- **Text excerpt**
****
What the advice boils down to is that the woman should let the man take all the risks and put his ego on the line at every point. In this way, if he manages to make any progress at all, he will be so emotionally invested that he will not want to give the woman up even if she turns out to be, rather than mysterious and sphinx-like, inanely chatty and obsessed with finding the right shade of lipstick.

The male answer to The Rules, which I fondly like to call the seduce-o-matic approach, encourages men not to fall for such passive-aggressive romantic tactics, but rather to turn the tables on Rules Girls by being aloof and roguishly intriguing. At the same time, the would-be Casanova is often advised to hit on every woman he meets, since getting laid is a numbers game and he is bound to win at some point through sheer persistence. While indiscriminately hitting on passersby might seem like risk-taking, the real point seems to be to invest as little emotion per person as possible, so as to be able to move on to the next conquest with maximal efficiency.

The other philosophy I mentioned above, which is really more of a non-dating philosophy, is the so-called Hookup Culture that has had so many conservative panties in a bunch over the past decade. I have read several studies of the phenomenon, but didn’t experience it during the heyday of my youth, since I attended a very strict religious college and then an endless graduate program during which I was so busy being neurotic that I wouldn’t have noticed a hookup opportunity had it socked me in the eye. I did become somewhat familiar with the mentality, however, during my personal Long March across the forbidding and arduous terrain of dating. For example, there was the time I was summarily dropped by a younger twentysomething guy for not having sex during our second rendezvous, with Mr. Hasty explaining that “you have to get your booty in before you get to know the person and find out you’re incompatible.” With that, I believe, he aptly summed up the ethos of this culture, or absence of same. Again, the approach seems to be to extract with maximal efficiency the nuggets of physical pleasure from interactions with members of the desired gender, with as little emotional and social risk as possible to the extractor.
****
- **Brief a**
Reproduce the part of the dating essay that begins with "What the advice" and runs through "shade of lipstick.", word for word.

- **Input for this task**
****
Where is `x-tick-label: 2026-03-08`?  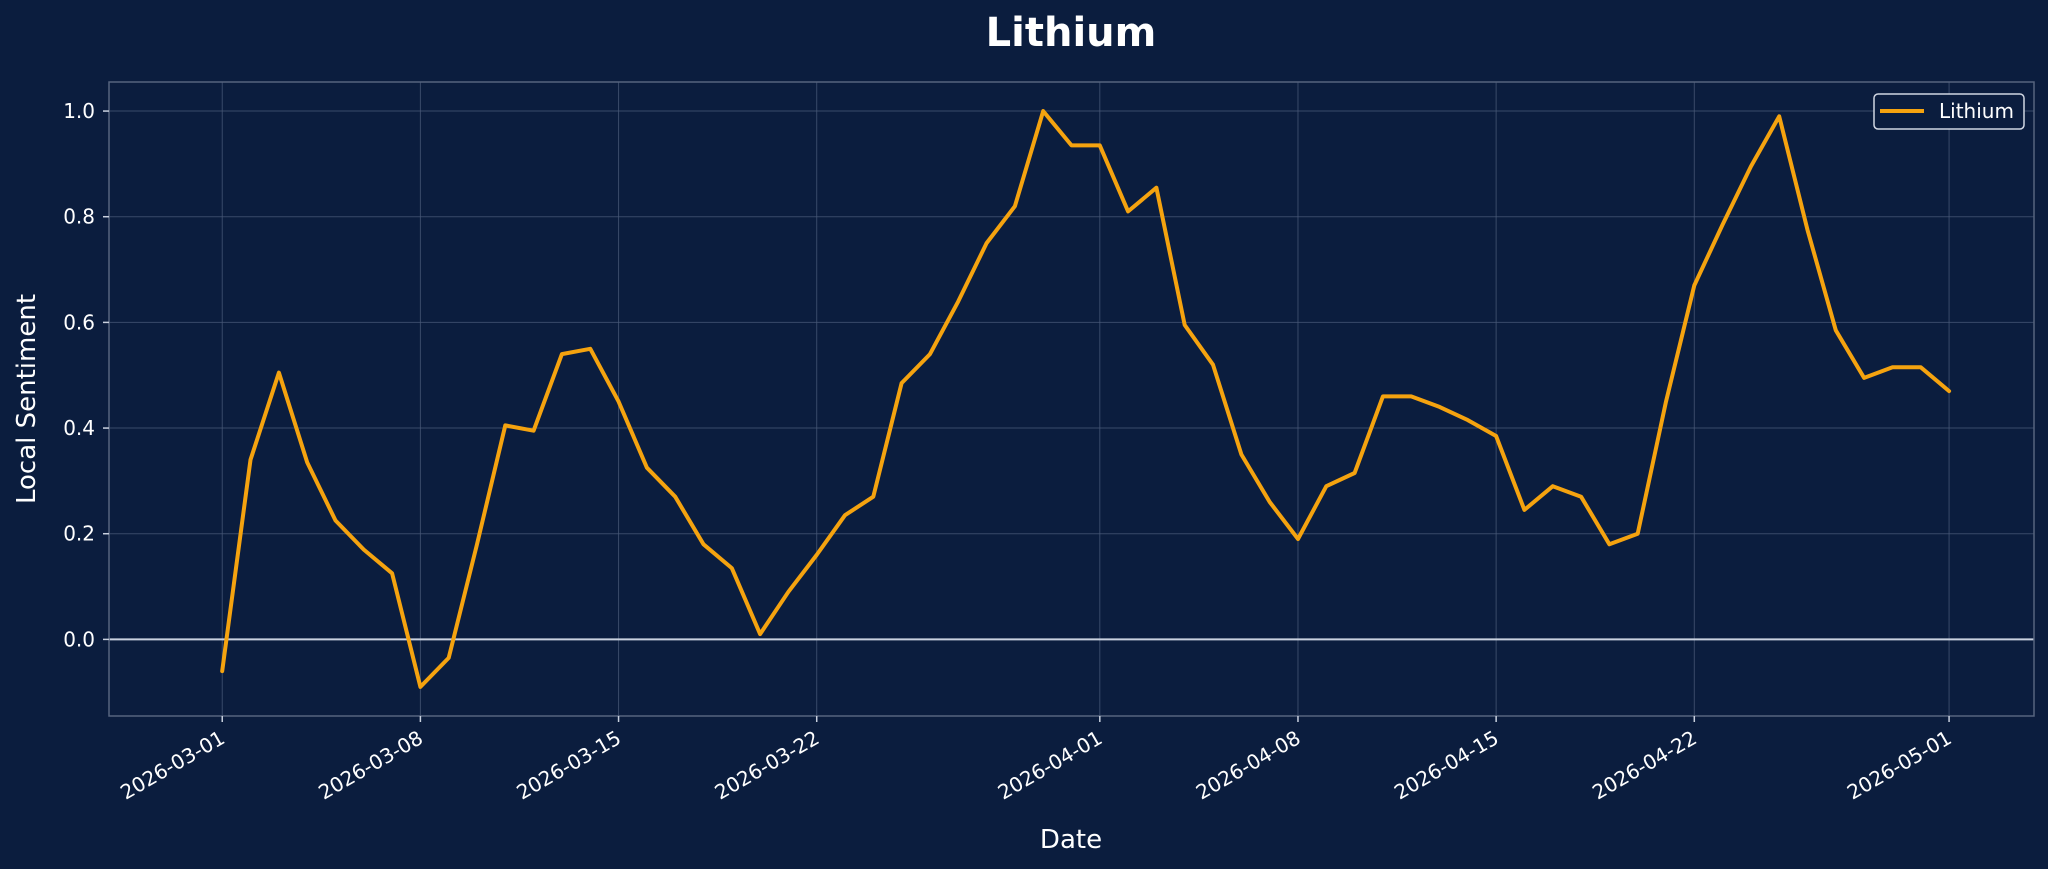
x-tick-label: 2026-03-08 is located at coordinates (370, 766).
****
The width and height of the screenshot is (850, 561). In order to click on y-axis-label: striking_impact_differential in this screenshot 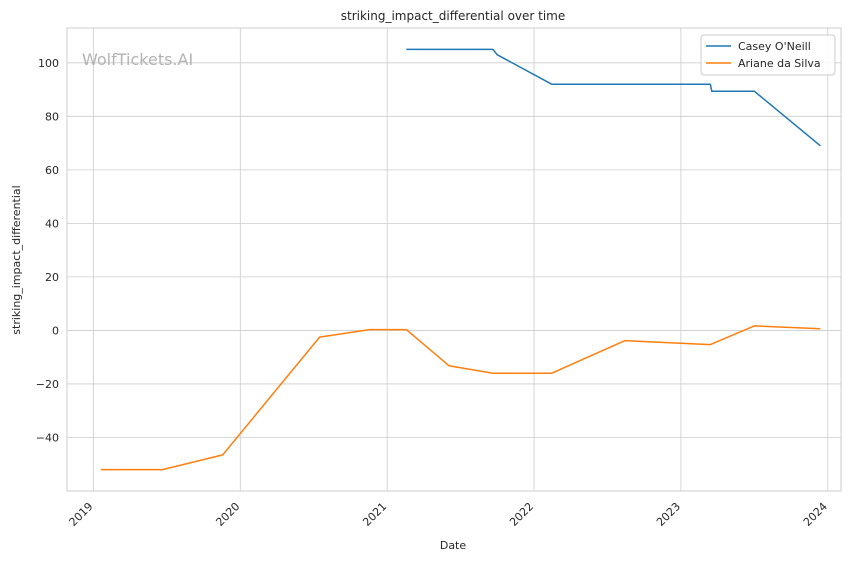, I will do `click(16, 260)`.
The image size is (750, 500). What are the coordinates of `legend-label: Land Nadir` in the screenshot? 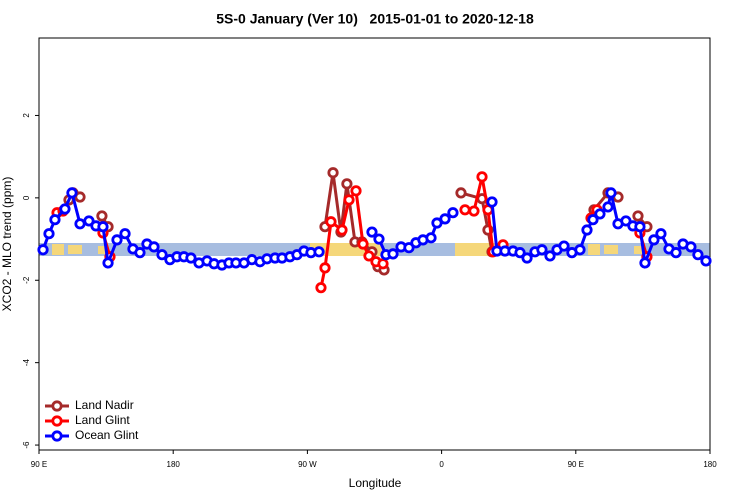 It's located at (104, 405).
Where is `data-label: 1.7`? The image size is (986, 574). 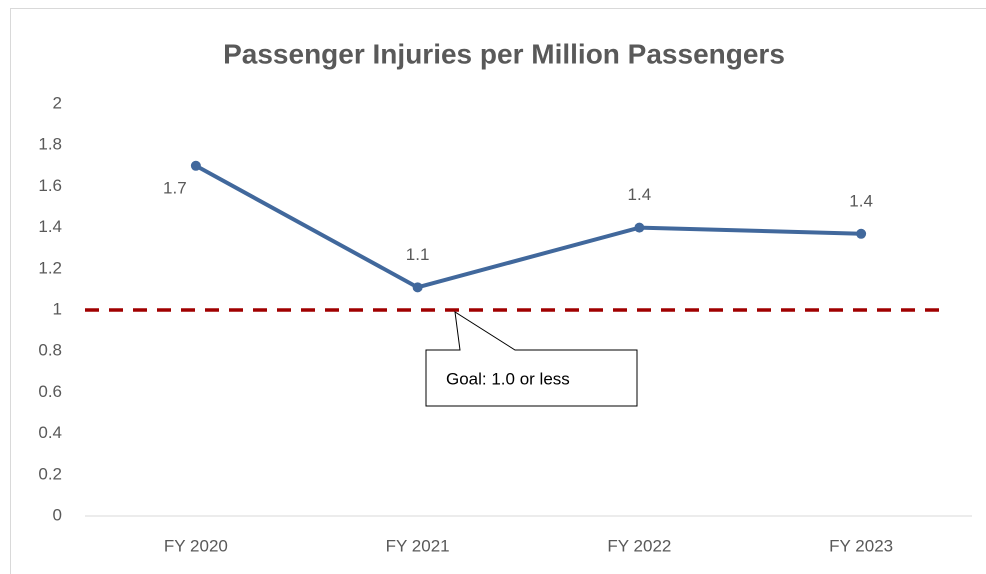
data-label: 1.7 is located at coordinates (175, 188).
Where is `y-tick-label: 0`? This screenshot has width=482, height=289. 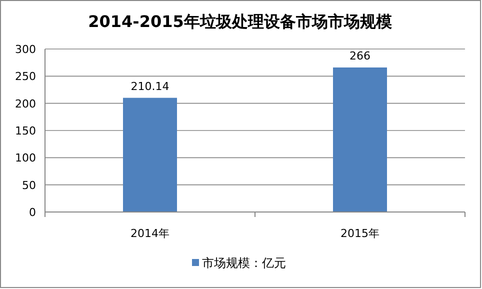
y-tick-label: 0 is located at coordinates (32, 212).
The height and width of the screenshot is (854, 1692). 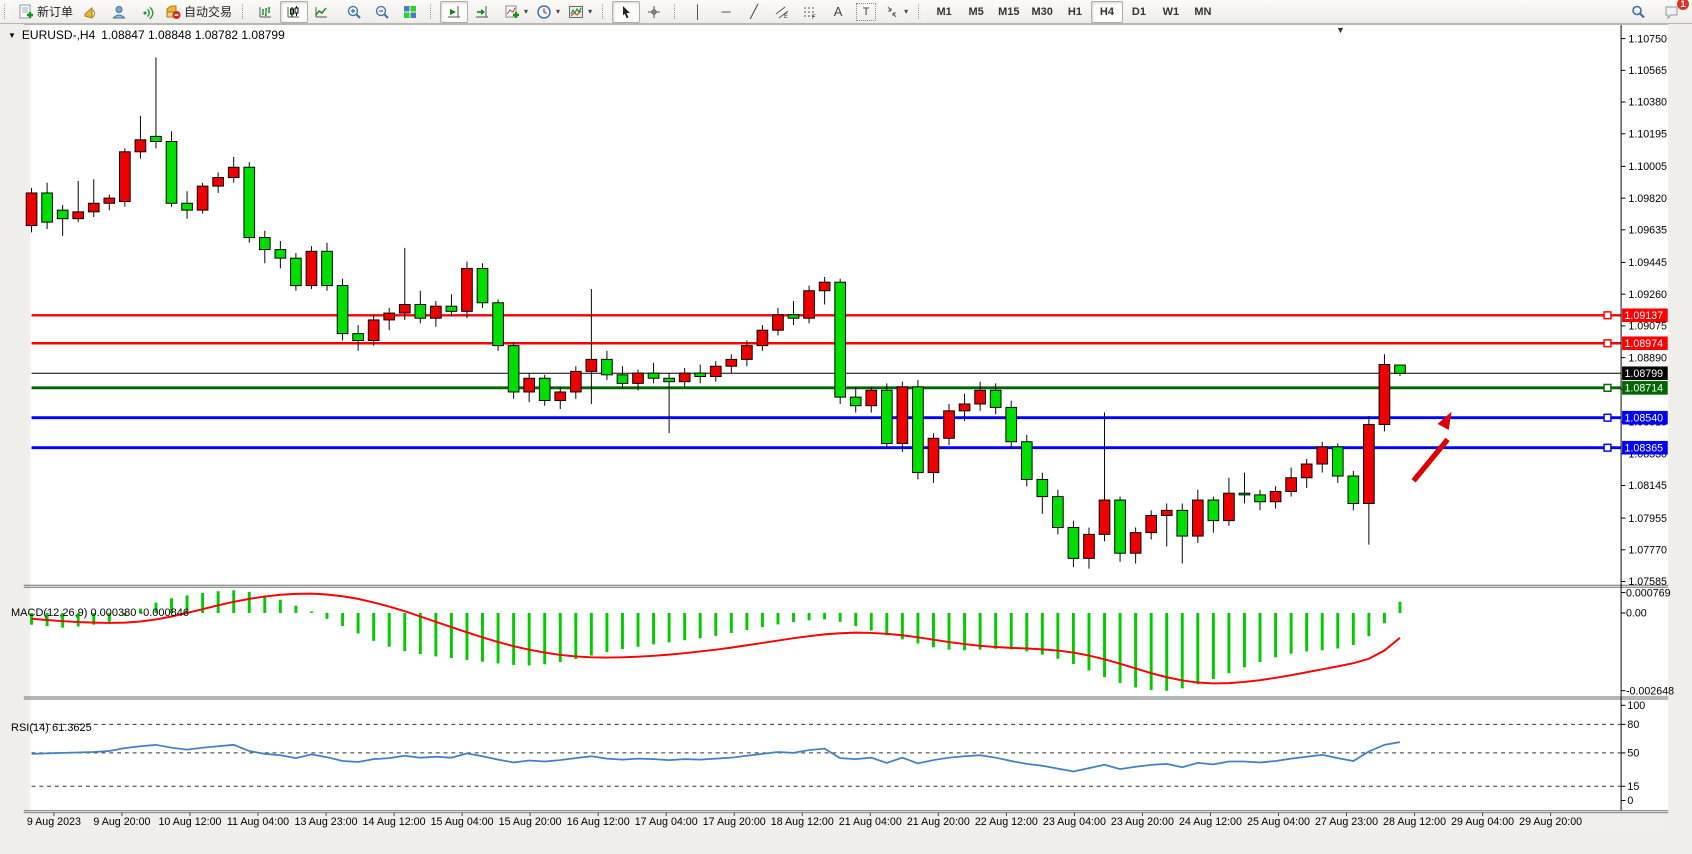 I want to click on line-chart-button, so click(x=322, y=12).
****
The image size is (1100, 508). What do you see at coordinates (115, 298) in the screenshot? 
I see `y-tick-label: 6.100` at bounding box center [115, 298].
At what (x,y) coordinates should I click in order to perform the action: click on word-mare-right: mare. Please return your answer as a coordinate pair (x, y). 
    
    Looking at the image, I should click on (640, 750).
****
- **Brief b**
Write out the rows verbatim, beginning at the line containing "The image size is (1100, 508)." and continuing through the line containing "Looking at the", with both of those lines included.

- **Exercise solution a**
What the advice boils down to is that the woman should let the man take all the risks and put his ego on the line at every point. In this way, if he manages to make any progress at all, he will be so emotionally invested that he will not want to give the woman up even if she turns out to be, rather than mysterious and sphinx-like, inanely chatty and obsessed with finding the right shade of lipstick.

- **Exercise solution b**
The image size is (1100, 508). What do you see at coordinates (115, 298) in the screenshot? 
I see `y-tick-label: 6.100` at bounding box center [115, 298].
At what (x,y) coordinates should I click in order to perform the action: click on word-mare-right: mare. Please return your answer as a coordinate pair (x, y). 
    
    Looking at the image, I should click on (640, 750).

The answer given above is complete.